→ WHAT THE TASK REQUIRES
Look through the records below for the line holding "Screen dimensions: 1058x1148". Write it out exactly, with each following line through the line holding "Given: Open 详情".

───── RECORDS FOR PROCESSING

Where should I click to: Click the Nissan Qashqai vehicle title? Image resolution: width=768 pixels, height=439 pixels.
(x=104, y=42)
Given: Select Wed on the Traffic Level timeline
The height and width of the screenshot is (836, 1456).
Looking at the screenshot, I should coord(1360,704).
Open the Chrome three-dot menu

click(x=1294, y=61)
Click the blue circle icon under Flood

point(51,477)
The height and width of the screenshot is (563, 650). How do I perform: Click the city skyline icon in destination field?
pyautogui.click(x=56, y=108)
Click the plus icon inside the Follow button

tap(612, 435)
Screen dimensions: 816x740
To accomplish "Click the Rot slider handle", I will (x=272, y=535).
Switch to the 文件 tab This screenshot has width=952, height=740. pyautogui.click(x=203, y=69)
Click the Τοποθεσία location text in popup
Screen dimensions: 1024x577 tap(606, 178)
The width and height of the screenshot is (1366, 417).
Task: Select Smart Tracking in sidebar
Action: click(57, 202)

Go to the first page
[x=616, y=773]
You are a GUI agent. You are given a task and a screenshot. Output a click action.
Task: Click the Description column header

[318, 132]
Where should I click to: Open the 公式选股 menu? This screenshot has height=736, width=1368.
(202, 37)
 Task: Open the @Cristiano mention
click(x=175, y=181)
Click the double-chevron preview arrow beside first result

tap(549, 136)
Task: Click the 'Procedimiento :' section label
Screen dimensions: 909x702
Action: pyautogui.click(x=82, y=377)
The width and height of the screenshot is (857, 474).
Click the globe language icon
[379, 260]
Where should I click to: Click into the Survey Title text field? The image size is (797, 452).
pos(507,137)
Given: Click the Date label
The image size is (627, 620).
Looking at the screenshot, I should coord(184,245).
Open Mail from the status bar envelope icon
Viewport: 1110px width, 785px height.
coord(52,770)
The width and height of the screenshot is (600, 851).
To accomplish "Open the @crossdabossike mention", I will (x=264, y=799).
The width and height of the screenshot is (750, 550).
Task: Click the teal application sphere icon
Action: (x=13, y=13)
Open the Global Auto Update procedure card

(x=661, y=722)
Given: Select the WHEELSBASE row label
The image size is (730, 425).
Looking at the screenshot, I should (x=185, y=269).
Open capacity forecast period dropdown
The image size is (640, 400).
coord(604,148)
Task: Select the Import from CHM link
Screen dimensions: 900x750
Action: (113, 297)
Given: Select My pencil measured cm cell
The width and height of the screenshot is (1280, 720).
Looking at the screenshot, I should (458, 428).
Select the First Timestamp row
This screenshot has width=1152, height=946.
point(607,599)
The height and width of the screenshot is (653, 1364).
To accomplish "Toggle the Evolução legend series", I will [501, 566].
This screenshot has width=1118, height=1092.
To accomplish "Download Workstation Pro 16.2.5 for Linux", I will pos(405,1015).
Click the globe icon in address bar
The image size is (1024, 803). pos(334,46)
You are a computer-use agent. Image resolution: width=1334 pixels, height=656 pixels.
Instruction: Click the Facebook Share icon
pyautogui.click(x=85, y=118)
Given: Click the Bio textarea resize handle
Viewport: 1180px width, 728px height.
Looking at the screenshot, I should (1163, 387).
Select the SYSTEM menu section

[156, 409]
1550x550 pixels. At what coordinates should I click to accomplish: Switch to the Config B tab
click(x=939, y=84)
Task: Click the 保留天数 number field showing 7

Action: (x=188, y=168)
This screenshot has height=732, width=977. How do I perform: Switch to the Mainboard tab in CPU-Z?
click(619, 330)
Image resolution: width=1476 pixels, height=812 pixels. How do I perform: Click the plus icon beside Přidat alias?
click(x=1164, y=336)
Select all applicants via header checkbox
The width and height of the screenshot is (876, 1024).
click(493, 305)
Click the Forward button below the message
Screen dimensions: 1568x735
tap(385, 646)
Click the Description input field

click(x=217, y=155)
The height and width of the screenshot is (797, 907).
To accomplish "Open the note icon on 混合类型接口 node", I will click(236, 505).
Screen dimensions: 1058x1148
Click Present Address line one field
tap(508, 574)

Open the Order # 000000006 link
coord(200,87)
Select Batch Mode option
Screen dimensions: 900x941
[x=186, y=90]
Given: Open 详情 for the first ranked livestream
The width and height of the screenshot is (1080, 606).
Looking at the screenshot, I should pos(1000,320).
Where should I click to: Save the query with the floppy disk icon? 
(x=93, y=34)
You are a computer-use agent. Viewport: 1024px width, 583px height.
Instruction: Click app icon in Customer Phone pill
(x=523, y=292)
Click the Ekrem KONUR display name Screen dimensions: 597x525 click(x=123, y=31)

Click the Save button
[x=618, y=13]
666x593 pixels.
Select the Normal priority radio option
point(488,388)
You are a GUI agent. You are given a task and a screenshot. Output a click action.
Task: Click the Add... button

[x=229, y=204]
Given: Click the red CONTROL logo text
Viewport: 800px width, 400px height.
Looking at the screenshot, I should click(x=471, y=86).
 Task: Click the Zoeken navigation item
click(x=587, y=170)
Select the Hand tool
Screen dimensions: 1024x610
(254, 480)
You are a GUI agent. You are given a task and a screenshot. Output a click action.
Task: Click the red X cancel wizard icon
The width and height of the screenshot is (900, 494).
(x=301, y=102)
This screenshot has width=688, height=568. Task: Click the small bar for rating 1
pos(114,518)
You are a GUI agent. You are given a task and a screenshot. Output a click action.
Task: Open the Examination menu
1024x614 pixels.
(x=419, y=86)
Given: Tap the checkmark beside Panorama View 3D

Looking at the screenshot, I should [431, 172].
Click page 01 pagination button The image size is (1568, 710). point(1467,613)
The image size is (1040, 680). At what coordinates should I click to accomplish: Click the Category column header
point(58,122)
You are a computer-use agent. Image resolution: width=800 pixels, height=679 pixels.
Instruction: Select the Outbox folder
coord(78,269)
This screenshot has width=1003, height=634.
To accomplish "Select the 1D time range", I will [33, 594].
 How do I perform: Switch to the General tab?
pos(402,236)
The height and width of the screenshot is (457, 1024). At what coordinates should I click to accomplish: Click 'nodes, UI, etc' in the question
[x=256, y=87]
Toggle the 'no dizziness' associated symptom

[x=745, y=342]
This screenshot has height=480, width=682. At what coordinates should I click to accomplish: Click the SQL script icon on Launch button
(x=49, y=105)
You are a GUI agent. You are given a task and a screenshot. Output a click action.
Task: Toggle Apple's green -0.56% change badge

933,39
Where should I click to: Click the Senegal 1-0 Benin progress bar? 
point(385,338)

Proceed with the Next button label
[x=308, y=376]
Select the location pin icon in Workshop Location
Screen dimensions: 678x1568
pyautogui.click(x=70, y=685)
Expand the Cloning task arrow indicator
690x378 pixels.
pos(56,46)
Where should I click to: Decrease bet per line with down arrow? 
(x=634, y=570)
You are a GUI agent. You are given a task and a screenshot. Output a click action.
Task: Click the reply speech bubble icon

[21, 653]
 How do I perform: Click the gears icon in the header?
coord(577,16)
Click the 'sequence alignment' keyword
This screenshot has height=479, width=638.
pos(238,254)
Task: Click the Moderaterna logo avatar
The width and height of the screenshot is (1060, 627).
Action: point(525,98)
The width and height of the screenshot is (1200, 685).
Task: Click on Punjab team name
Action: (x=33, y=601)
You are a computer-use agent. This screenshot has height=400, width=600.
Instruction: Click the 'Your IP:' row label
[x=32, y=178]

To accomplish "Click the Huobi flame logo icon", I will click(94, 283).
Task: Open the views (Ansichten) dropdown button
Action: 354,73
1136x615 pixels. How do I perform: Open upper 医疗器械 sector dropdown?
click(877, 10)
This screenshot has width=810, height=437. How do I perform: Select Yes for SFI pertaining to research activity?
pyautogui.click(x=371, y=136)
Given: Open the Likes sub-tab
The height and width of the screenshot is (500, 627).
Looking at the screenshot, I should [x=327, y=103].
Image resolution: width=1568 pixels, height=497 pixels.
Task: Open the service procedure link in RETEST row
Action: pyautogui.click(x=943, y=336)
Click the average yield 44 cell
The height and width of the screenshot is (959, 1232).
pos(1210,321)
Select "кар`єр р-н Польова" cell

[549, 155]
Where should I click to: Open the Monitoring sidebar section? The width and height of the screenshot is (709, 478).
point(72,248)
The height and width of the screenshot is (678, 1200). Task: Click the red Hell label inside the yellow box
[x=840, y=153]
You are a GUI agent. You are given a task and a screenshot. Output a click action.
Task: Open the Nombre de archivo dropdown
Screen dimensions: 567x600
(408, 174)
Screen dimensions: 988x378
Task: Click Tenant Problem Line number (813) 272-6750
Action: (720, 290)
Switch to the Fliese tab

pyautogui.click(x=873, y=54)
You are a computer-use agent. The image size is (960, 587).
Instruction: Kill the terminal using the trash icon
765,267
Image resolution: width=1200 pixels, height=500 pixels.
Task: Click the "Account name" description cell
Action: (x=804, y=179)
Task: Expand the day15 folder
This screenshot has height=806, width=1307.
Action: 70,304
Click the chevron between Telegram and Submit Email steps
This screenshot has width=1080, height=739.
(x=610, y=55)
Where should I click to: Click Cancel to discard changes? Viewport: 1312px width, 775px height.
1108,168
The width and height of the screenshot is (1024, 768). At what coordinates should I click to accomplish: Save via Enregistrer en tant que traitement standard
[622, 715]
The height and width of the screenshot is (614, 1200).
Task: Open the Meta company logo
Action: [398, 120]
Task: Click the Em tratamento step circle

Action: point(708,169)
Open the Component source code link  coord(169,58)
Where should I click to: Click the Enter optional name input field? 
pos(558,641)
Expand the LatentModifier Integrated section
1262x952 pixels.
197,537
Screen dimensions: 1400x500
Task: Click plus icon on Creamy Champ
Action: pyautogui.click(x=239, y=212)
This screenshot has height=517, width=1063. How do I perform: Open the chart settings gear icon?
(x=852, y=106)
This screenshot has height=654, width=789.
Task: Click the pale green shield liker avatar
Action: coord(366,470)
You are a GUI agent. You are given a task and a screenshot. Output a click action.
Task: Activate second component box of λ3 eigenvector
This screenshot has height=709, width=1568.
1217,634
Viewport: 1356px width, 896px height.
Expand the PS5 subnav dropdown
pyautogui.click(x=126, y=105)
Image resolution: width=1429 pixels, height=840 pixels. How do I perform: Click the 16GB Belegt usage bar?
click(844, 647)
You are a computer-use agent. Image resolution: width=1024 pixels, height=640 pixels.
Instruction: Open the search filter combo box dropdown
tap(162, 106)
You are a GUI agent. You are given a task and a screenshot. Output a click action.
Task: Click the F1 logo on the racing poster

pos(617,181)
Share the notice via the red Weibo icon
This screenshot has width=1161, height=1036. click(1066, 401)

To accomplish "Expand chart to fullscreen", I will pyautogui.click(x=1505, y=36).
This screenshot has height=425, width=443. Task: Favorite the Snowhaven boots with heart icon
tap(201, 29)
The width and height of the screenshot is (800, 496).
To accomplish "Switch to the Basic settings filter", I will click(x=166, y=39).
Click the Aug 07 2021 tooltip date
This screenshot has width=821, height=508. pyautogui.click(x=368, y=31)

──────────

→ SOLUTION FOR THIS PROBLEM
Screen dimensions: 1058x1148
Click Present Address line one field
tap(508, 574)

Open the Order # 000000006 link
coord(200,87)
Select Batch Mode option
Screen dimensions: 900x941
[x=186, y=90]
Given: Open 详情 for the first ranked livestream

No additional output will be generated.